TASK ITEM:
Please return all lines from the records below that include the string "computer".

Entries taken from a collection:
=====

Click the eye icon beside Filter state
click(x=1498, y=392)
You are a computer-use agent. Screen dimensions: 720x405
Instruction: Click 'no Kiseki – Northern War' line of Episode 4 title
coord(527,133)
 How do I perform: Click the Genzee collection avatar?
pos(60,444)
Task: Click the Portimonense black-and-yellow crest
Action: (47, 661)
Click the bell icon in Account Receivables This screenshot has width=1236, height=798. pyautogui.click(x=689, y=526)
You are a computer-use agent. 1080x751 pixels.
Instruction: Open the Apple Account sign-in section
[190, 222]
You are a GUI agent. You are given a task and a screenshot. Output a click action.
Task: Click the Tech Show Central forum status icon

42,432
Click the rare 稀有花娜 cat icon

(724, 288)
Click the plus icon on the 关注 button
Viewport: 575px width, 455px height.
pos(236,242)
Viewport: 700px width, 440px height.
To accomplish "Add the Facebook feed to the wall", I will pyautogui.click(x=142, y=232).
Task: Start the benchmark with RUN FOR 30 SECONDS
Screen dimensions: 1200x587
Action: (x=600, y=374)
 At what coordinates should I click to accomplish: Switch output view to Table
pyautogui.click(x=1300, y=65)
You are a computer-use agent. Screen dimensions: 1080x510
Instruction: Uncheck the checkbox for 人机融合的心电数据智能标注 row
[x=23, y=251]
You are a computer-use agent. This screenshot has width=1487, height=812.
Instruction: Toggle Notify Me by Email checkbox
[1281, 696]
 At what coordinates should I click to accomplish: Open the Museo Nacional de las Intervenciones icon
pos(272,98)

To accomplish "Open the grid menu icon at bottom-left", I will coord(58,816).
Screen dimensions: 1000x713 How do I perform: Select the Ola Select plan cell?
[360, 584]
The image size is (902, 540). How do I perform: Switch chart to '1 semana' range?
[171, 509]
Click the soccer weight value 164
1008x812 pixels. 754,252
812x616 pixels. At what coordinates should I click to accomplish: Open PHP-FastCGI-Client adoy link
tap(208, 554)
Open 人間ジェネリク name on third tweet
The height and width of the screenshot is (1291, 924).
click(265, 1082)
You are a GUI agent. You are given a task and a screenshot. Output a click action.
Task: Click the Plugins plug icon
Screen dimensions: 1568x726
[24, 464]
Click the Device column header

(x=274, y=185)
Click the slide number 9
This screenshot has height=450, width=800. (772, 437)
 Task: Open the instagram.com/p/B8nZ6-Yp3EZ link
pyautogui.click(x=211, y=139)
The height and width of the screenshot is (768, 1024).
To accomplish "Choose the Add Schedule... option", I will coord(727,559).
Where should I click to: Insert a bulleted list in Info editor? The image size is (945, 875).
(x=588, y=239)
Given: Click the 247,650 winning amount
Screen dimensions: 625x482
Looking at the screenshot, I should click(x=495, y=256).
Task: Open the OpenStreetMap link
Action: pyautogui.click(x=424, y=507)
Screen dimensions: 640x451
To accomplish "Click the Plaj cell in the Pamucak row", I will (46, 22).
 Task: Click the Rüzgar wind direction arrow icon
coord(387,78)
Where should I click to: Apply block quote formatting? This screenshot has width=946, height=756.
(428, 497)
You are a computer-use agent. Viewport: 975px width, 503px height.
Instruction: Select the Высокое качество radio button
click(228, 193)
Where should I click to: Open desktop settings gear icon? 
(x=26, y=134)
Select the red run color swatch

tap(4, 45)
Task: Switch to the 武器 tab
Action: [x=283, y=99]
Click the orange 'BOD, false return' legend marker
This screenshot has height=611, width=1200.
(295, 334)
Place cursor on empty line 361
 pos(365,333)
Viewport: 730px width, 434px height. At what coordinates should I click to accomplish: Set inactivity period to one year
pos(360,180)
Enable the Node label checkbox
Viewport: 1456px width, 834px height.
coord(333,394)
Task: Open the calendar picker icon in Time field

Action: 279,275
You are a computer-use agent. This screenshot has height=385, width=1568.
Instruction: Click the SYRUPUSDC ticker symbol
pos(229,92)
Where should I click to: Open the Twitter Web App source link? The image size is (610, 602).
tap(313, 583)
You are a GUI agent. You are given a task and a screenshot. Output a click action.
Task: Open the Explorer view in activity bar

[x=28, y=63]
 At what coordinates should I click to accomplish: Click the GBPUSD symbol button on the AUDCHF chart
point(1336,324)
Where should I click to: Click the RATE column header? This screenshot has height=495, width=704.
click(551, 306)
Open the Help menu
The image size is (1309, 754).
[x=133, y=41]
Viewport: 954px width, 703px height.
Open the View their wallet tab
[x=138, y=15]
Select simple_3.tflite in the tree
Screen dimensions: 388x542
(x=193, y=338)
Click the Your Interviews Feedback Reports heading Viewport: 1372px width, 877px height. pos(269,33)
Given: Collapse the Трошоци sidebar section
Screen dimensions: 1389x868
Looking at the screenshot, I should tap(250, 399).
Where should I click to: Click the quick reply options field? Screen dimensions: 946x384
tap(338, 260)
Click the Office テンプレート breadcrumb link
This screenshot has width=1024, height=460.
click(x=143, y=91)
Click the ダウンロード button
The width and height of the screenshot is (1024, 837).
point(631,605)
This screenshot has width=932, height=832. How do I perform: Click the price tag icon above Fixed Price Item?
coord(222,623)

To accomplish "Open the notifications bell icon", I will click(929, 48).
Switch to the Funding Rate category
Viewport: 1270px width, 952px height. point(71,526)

=====

EXERCISE SOLUTION:
You are a computer-use agent. Screen dimensions: 720x405
You are a computer-use agent. 1080x751 pixels.
You are a computer-use agent. Screen dimensions: 1080x510
You are a computer-use agent. This screenshot has width=1487, height=812.
You are a computer-use agent. Viewport: 975px width, 503px height.
You are a computer-use agent. This screenshot has height=385, width=1568.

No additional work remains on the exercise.